WHAT TO WORK ON >>
Return the whole text below on vineyards and climate change, word for word.

TEXT >>
New vineyards should be planted with future shifts in climate in mind. This encompasses most aspects of vineyards, but also variety choice and potential wine styles to be produced.

5-As a viticulturist, what are your conclusions for the future concerning the climate change effects, for New Zealand and also globally?

In my mind at least, climate change is a reality that we should be ready for. Planning for its occurrence, using the latest forecasts (e.g. NIWA's Climate Change Scenarios for New Zealand), is the best we can do. 

The wine industry will be able to cope with climate change, but it will likely have an impact on the financial planning, with increased risk of crop loss and increased management costs. The possible changes to wine style also need to be considered carefully, as the consumer may want to stick with the current style, but it may not be able to be grown in the same area or it wouldn't be cost effective to do so given the extra labour inputs.

Climate change and eco-mindedness

TizWine recently sent out a link to an article about climate change in California and its effects on the wine industry (Napa Valley Register).

It's not really focused on climate change in terms of  global warming, but more the climate of perception and ideas about vineyard management.

There is beginning to be more emphasis on looking at more than just dollars in the bottom line. The article describes how some parts of vineyards that were prone to flooding were ripped out to improve flow through it for wet times of the year. Native plants are being planted near vineyards to encourage native fauna (much like the Greening Waipara programme here in Canterbury) and increase biodiversity.

Then, the use of solar panels to generate electricity, the excess of which can be fed back into the grid (There are reasonably good rebate programmes in the States that assist companies to put in alternative energy generations - would that New Zealand had a similar stance), is described - these are sitting on the surface of a pond, which can have multiple benefits in that it would also reduce evaporation from the pond's surface.

DATASET >>
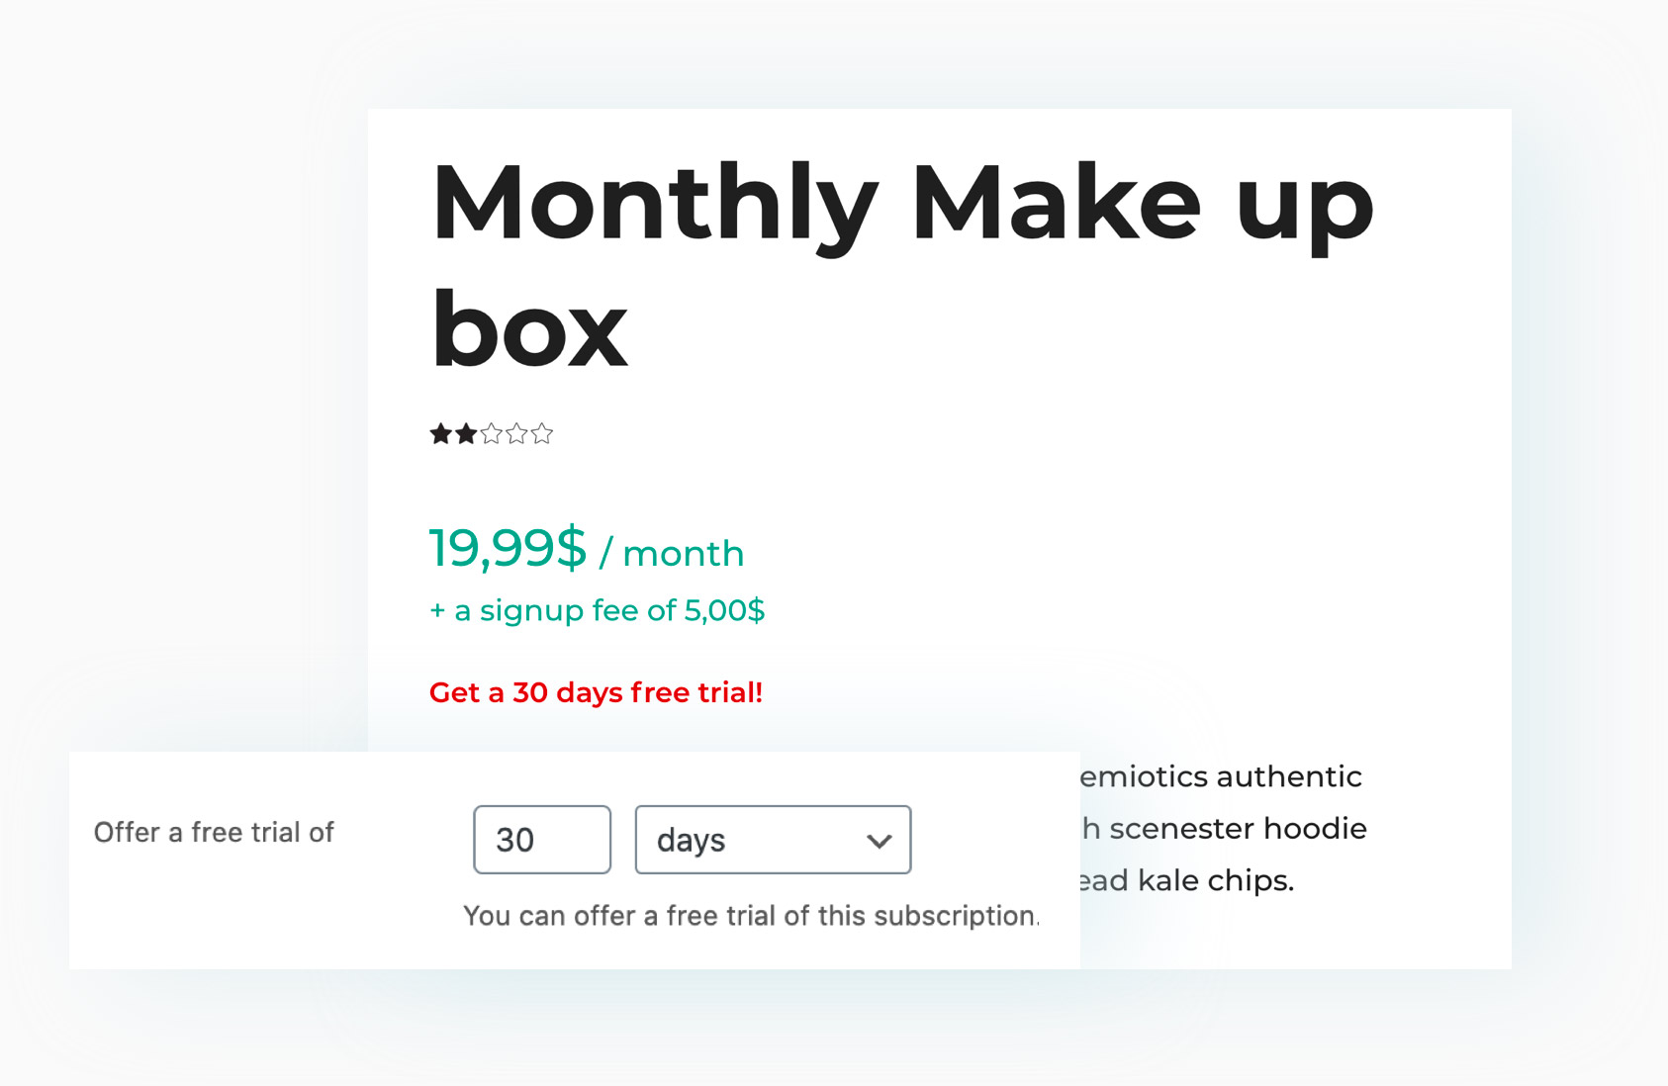Click the signup fee of 5,00$ line
The width and height of the screenshot is (1668, 1086).
click(597, 610)
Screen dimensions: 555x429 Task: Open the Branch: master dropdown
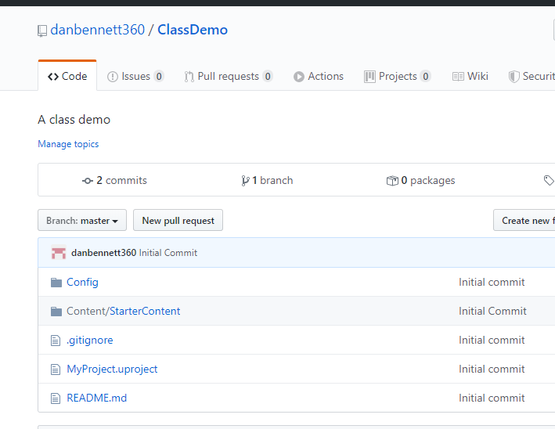(x=82, y=221)
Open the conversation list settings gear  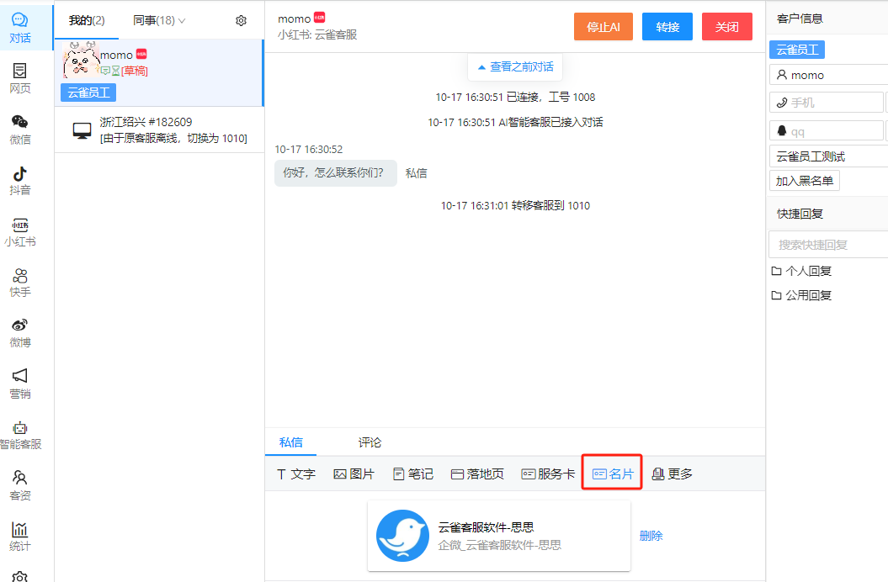(x=241, y=19)
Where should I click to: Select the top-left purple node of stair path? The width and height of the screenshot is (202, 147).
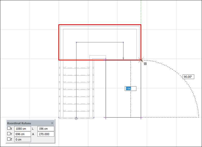pyautogui.click(x=76, y=42)
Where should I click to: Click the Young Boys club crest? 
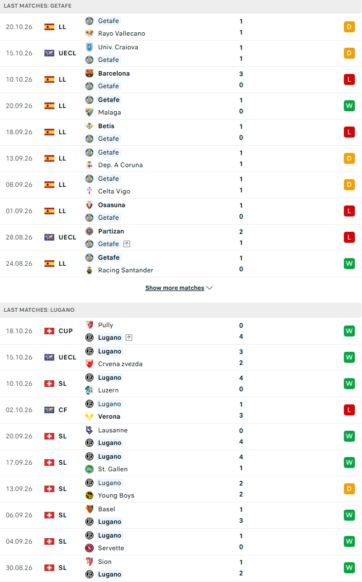click(x=89, y=495)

SOLVED PROBLEM >>
New vineyards should be planted with future shifts in climate in mind. This encompasses most aspects of vineyards, but also variety choice and potential wine styles to be produced.

5-As a viticulturist, what are your conclusions for the future concerning the climate change effects, for New Zealand and also globally?

In my mind at least, climate change is a reality that we should be ready for. Planning for its occurrence, using the latest forecasts (e.g. NIWA's Climate Change Scenarios for New Zealand), is the best we can do. 

The wine industry will be able to cope with climate change, but it will likely have an impact on the financial planning, with increased risk of crop loss and increased management costs. The possible changes to wine style also need to be considered carefully, as the consumer may want to stick with the current style, but it may not be able to be grown in the same area or it wouldn't be cost effective to do so given the extra labour inputs.

Climate change and eco-mindedness

TizWine recently sent out a link to an article about climate change in California and its effects on the wine industry (Napa Valley Register).

It's not really focused on climate change in terms of  global warming, but more the climate of perception and ideas about vineyard management.

There is beginning to be more emphasis on looking at more than just dollars in the bottom line. The article describes how some parts of vineyards that were prone to flooding were ripped out to improve flow through it for wet times of the year. Native plants are being planted near vineyards to encourage native fauna (much like the Greening Waipara programme here in Canterbury) and increase biodiversity.

Then, the use of solar panels to generate electricity, the excess of which can be fed back into the grid (There are reasonably good rebate programmes in the States that assist companies to put in alternative energy generations - would that New Zealand had a similar stance), is described - these are sitting on the surface of a pond, which can have multiple benefits in that it would also reduce evaporation from the pond's surface.